▶ Task directions: From the records, pick out and copy each line containing "avatar".

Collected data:
⟨

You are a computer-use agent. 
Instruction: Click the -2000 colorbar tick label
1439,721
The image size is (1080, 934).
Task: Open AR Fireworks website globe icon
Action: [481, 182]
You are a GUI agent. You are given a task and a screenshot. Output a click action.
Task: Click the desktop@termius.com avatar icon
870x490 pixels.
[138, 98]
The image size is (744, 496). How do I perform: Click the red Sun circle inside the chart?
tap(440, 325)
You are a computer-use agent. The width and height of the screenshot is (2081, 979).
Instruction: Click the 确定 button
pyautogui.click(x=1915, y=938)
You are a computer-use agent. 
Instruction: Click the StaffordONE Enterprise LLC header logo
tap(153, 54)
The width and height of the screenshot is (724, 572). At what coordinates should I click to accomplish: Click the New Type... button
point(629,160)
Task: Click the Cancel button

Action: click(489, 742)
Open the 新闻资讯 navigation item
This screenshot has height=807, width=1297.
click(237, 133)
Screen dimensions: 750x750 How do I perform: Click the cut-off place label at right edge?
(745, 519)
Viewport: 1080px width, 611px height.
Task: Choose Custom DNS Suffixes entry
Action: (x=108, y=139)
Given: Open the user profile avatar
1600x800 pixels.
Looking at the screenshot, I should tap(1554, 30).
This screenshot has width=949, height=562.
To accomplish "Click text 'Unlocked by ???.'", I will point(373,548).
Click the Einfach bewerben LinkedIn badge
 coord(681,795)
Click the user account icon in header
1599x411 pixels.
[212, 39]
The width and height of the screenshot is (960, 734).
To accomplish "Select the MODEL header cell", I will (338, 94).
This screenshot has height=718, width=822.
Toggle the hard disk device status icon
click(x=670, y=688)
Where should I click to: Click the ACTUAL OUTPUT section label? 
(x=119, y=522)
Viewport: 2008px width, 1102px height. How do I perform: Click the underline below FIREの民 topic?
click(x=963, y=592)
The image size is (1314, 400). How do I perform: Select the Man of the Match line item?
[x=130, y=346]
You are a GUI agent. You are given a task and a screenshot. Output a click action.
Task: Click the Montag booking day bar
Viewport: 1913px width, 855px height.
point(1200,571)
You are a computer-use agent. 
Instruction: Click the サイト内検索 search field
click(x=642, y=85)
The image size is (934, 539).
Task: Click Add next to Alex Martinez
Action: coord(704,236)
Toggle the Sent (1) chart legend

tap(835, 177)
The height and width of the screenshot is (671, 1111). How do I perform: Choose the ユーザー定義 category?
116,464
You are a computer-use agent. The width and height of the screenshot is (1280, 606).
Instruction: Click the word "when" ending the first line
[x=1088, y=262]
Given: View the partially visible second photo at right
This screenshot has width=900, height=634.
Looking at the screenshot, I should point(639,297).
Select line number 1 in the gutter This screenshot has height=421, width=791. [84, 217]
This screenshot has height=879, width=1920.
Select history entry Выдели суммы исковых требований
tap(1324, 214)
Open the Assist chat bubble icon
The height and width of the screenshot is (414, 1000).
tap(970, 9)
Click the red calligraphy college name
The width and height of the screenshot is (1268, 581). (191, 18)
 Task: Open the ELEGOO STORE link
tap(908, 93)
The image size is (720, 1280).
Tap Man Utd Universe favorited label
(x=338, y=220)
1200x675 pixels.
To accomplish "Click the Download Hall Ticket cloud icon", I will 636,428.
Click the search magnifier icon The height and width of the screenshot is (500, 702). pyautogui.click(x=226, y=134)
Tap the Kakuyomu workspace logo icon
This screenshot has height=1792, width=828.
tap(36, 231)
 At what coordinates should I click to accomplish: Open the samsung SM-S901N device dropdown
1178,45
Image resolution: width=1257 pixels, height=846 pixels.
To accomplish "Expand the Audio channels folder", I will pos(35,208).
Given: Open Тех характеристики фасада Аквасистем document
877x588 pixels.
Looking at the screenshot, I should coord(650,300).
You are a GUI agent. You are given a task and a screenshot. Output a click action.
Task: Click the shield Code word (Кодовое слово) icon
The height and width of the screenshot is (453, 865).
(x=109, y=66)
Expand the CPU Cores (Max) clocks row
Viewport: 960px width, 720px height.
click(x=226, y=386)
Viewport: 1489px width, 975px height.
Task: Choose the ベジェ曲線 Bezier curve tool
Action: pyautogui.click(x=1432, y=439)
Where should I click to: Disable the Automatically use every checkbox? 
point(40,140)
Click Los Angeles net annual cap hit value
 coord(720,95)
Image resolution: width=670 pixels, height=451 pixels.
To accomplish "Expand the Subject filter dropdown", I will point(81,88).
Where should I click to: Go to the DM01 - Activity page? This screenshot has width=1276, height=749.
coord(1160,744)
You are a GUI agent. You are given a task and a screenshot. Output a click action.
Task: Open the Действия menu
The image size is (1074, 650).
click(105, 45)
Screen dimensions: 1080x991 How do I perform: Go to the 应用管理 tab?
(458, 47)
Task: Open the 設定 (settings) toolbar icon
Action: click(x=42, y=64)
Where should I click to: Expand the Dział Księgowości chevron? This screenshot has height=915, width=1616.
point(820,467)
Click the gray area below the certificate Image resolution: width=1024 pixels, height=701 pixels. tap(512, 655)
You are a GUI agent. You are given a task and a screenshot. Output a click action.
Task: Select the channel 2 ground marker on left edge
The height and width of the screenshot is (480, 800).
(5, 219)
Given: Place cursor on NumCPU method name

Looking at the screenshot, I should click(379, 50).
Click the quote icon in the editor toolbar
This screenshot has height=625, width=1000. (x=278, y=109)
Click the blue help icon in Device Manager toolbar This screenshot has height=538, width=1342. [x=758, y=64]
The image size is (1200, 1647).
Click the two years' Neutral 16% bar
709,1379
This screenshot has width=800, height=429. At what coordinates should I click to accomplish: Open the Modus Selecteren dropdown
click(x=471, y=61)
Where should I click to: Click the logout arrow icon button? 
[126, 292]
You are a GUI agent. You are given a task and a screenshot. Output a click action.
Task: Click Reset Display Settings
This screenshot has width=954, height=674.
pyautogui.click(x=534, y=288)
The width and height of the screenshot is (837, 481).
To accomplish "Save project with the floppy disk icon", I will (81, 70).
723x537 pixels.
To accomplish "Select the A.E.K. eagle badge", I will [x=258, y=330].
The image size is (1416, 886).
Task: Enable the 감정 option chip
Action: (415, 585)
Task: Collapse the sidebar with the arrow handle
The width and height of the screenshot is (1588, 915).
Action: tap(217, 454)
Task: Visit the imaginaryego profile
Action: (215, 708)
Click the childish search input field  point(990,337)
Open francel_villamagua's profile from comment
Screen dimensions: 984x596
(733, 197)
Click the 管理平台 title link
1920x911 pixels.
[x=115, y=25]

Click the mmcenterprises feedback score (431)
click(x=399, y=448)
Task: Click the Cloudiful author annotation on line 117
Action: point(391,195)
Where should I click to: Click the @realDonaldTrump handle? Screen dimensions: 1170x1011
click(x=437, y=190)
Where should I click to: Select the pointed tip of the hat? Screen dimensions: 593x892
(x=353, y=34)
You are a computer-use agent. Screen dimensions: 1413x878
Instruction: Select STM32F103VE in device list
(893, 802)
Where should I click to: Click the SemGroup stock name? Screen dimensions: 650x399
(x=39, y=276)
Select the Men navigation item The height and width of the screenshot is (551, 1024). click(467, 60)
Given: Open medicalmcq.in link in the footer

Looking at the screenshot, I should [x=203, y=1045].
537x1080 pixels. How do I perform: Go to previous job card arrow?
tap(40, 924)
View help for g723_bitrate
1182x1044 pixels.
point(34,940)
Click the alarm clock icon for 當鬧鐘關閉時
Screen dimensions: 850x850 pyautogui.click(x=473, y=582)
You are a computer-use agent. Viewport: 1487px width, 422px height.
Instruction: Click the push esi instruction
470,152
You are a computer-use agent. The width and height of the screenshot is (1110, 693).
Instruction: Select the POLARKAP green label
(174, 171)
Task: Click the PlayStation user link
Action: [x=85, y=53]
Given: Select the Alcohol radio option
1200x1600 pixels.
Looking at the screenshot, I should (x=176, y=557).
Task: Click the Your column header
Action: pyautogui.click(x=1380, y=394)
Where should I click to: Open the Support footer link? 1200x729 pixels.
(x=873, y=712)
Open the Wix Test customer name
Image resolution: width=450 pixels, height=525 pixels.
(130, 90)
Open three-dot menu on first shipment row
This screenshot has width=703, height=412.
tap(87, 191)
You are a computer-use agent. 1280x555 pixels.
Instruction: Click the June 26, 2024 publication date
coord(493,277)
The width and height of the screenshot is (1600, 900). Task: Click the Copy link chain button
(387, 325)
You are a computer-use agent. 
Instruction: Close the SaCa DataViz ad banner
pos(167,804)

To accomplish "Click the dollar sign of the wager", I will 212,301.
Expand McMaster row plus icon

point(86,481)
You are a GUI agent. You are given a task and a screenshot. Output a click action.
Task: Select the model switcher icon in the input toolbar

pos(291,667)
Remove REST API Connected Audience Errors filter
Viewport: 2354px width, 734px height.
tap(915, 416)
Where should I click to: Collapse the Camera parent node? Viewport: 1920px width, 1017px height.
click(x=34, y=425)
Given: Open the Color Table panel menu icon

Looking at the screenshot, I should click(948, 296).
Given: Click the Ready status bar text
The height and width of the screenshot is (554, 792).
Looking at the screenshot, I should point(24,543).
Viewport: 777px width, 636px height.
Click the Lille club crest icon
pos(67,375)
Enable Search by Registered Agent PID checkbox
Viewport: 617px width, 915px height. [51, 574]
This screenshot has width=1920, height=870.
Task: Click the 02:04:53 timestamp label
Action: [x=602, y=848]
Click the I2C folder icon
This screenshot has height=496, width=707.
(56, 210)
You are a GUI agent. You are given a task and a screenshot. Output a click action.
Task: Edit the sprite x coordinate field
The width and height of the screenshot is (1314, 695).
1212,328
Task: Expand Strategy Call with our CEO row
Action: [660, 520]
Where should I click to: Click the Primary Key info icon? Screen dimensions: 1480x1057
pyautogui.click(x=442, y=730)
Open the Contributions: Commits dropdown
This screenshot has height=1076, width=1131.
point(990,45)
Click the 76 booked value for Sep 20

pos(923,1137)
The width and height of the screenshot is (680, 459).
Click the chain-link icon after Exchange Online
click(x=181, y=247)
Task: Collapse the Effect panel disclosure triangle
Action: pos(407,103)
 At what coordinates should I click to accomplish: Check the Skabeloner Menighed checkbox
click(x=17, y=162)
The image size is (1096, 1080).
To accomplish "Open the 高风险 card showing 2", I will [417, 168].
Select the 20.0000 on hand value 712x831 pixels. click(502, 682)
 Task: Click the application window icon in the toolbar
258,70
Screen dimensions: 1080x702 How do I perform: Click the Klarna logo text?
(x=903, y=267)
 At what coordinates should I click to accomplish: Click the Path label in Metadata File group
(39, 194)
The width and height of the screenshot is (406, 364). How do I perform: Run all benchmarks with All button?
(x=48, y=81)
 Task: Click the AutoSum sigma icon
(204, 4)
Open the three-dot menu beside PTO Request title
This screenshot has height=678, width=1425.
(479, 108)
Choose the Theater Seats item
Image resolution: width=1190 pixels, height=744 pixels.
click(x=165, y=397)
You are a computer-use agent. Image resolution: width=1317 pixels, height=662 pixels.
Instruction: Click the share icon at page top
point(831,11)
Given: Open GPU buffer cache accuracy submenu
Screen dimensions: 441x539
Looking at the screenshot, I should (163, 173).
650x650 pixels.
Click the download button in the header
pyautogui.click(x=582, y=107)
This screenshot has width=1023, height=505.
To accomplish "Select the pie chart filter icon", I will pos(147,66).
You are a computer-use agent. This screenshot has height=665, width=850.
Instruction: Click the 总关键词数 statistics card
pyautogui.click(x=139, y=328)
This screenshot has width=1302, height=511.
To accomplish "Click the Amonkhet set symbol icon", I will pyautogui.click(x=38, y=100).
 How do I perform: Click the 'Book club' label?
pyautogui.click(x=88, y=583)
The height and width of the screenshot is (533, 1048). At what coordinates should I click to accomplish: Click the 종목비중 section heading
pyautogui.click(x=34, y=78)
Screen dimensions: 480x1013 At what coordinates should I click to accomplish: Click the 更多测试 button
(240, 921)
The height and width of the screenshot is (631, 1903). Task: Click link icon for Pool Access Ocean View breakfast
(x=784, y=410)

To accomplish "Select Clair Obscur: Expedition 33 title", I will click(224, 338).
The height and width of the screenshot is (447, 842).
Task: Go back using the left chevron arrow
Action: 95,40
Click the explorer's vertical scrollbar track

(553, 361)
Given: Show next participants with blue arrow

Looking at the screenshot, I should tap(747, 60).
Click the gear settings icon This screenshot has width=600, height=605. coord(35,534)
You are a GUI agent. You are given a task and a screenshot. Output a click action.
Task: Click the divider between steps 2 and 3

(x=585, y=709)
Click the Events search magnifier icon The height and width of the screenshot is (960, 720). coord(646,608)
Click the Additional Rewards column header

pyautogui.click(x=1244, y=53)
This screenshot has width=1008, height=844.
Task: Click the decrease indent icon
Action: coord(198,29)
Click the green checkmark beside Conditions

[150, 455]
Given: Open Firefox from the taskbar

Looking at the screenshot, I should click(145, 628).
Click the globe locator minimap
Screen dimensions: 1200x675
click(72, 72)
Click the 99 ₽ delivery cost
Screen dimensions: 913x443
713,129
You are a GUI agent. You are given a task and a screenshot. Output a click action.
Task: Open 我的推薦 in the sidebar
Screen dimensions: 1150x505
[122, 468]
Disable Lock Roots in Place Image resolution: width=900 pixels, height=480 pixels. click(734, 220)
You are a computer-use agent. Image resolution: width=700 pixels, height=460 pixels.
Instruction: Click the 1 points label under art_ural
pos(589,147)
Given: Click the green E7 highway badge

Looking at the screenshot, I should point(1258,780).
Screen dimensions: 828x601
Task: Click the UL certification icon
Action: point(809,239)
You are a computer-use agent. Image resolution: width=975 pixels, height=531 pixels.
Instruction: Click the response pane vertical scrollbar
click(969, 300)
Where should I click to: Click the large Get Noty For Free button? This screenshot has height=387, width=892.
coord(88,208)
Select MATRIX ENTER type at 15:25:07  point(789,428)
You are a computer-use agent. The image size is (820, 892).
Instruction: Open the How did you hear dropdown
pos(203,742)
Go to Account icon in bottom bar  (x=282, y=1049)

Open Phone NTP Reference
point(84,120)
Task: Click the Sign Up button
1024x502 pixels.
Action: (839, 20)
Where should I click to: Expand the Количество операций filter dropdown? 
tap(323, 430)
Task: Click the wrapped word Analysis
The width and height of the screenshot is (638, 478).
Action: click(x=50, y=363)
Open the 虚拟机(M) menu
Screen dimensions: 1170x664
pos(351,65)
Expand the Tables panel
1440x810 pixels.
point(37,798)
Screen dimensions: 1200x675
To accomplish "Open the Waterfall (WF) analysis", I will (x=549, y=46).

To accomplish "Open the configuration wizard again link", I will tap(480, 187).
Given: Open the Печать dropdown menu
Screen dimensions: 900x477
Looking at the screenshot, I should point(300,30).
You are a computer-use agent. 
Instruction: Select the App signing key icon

⟩

▶ Task response:
Task: Click the desktop@termius.com avatar icon
Given: Open the user profile avatar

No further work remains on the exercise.